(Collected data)
*****

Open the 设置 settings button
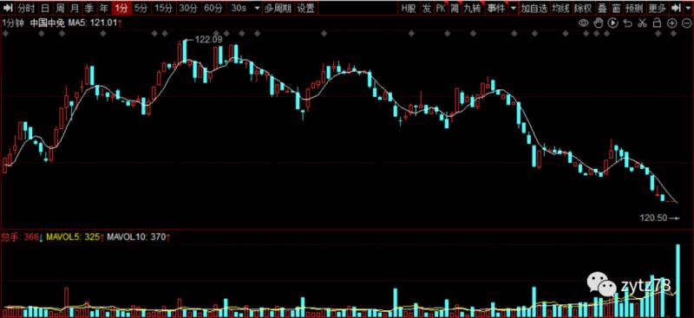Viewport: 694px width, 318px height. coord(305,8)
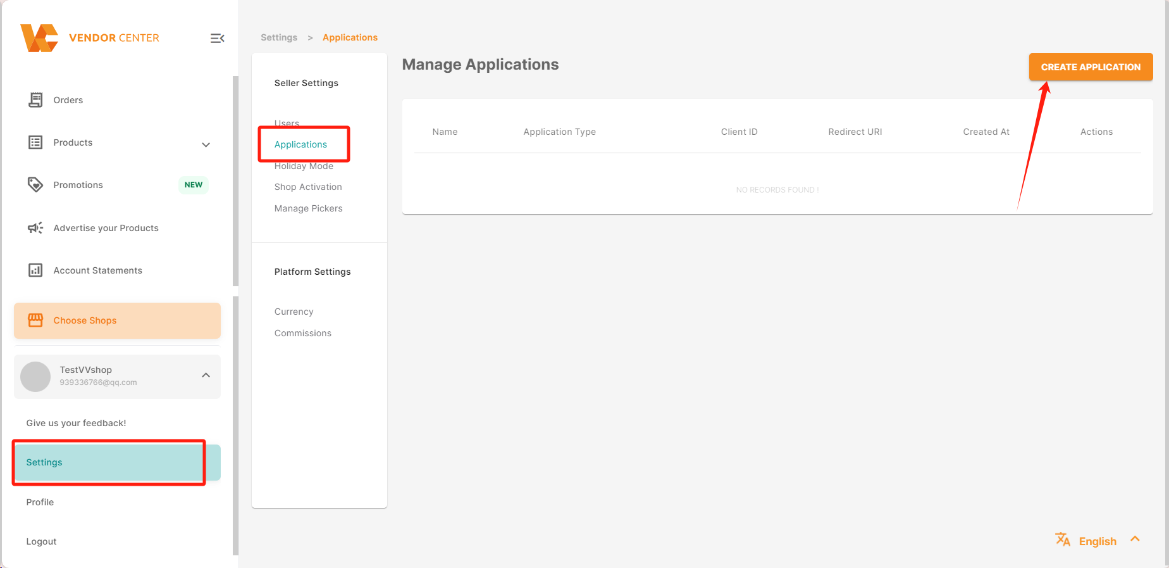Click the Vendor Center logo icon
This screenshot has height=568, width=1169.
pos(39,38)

*****

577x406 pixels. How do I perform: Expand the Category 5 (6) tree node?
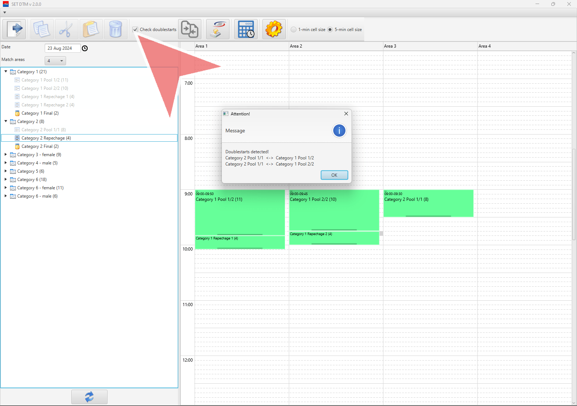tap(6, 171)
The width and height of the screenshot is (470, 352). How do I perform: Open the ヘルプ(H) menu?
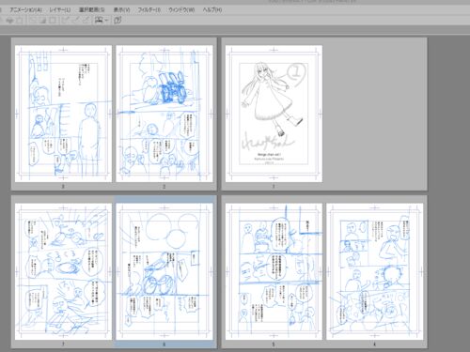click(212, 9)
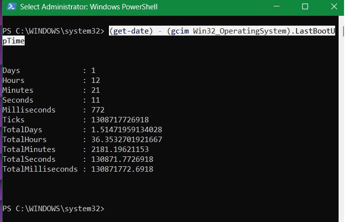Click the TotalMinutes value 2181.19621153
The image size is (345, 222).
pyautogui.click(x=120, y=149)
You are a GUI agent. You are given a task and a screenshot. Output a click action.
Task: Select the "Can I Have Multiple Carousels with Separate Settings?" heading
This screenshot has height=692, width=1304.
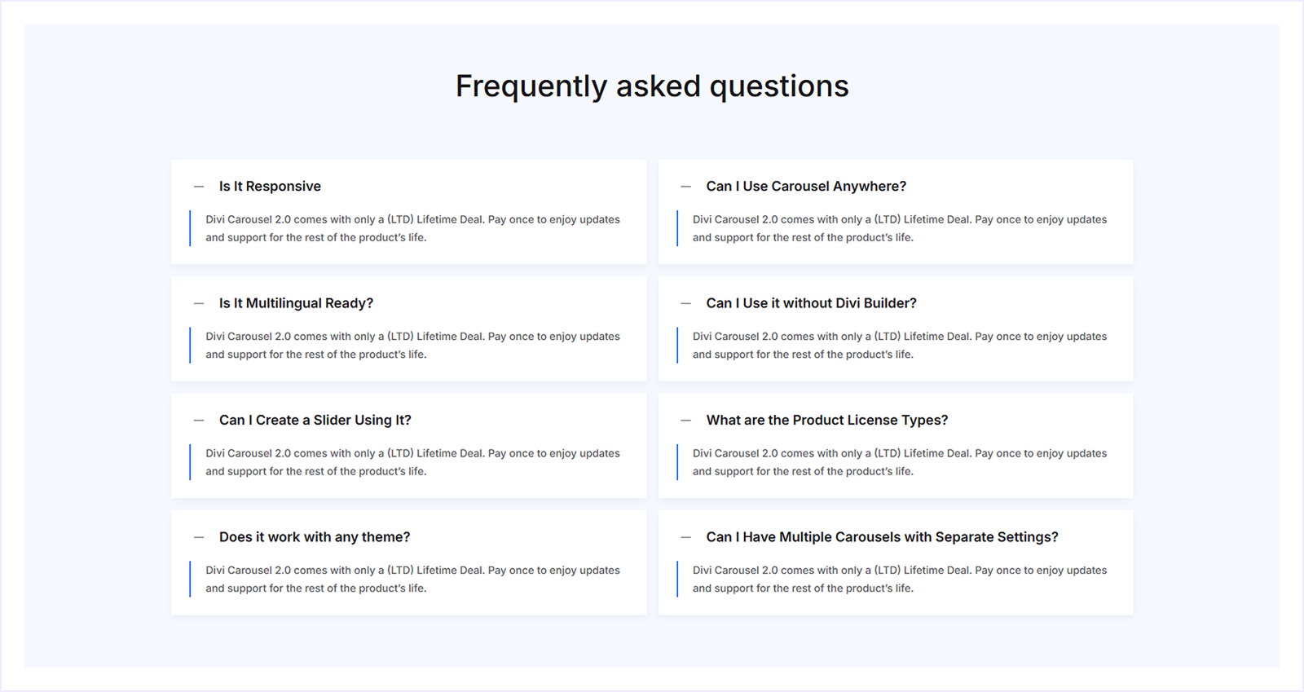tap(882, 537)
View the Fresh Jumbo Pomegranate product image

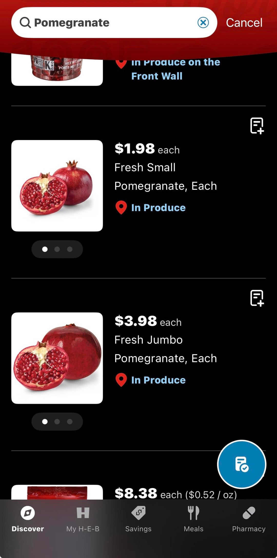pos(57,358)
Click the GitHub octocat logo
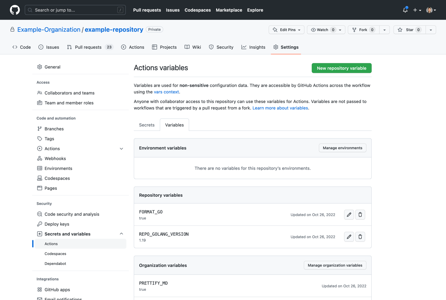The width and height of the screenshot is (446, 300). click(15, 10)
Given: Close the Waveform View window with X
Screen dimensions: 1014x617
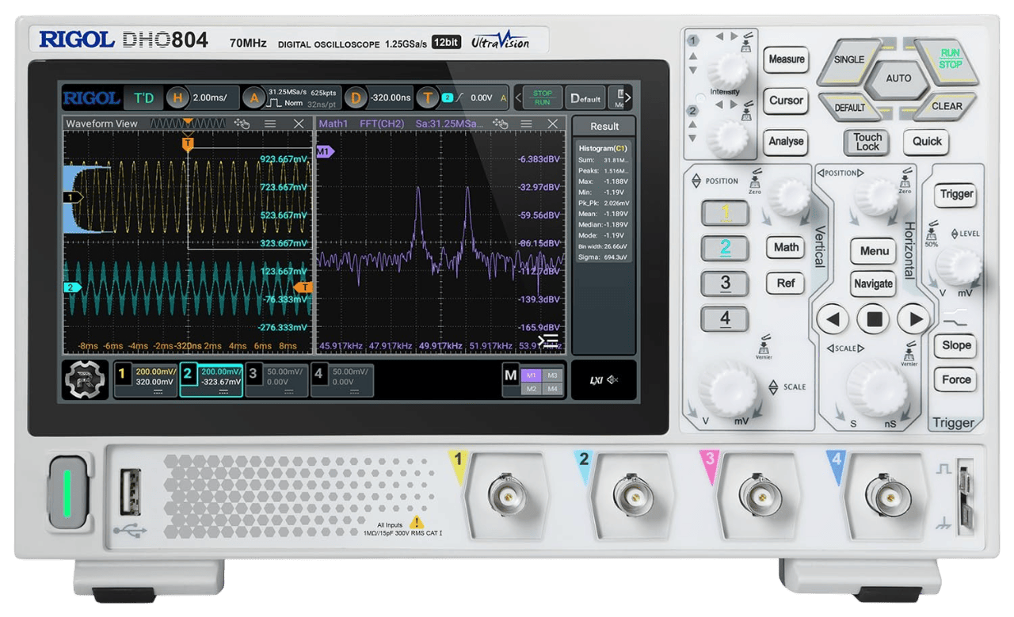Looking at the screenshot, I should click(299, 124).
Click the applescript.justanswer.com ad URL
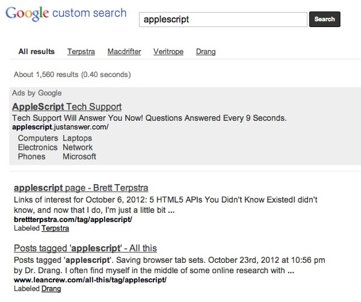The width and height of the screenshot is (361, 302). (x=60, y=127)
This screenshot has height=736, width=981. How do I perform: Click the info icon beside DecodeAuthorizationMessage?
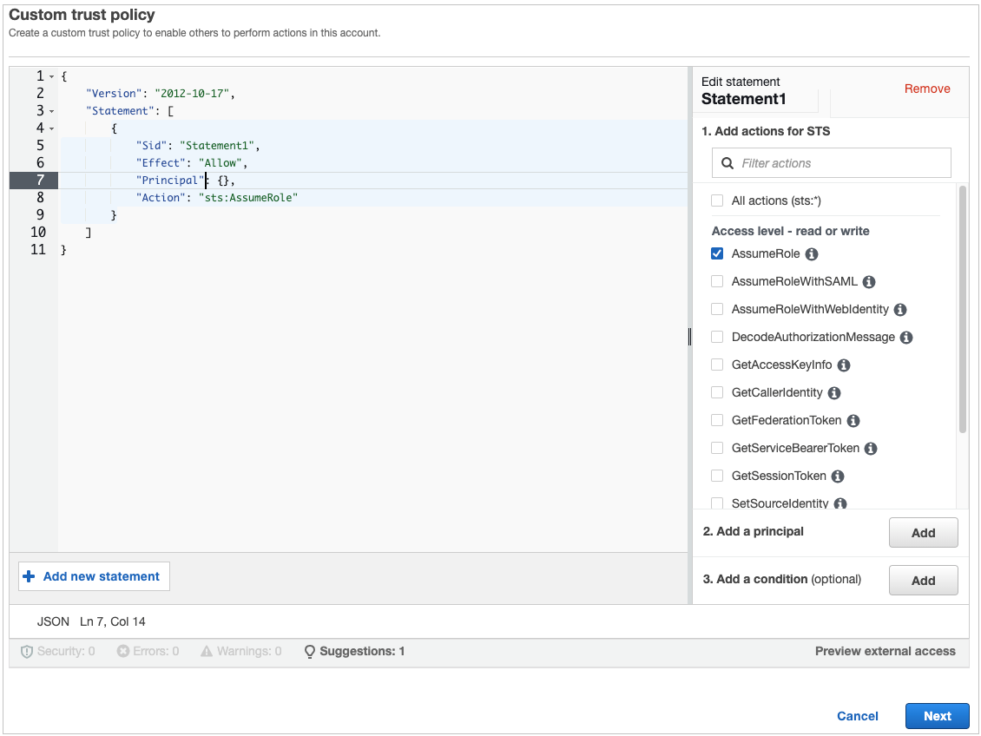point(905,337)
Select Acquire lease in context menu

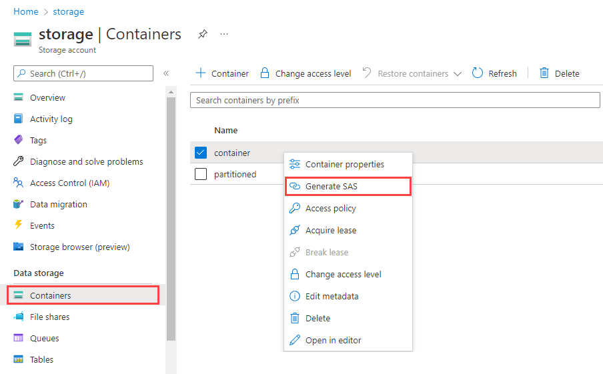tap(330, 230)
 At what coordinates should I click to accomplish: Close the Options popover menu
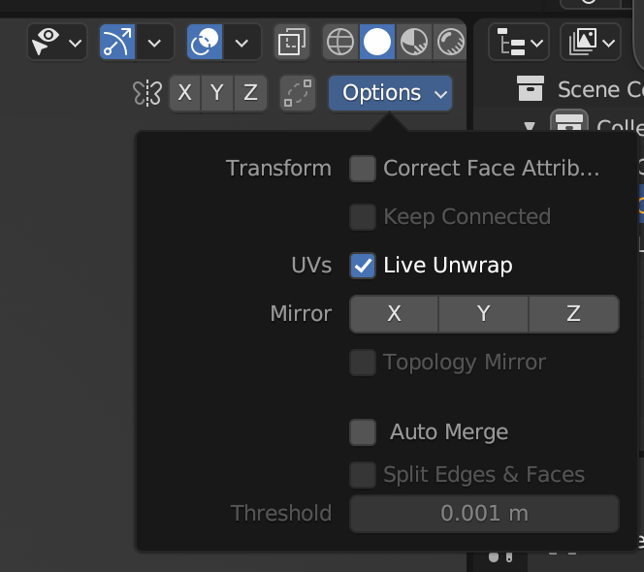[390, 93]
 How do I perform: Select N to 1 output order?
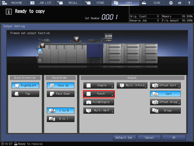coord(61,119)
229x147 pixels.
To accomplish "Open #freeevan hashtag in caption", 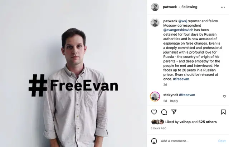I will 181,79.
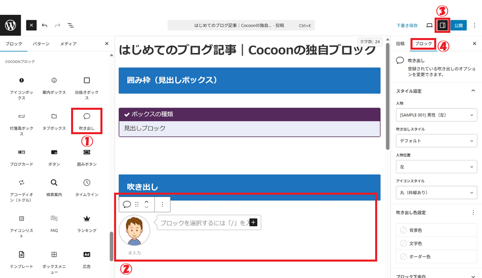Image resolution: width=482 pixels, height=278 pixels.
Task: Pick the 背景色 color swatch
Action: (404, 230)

*****

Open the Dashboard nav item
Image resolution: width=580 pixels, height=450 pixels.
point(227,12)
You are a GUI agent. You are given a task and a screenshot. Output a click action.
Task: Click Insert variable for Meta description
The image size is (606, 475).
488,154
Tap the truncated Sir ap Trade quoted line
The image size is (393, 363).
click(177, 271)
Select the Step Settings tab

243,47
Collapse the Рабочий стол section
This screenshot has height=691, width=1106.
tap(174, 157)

*****

* _Description of the task_: Return only the number of lines in the data that contain "with".

* _Worked solution_: 2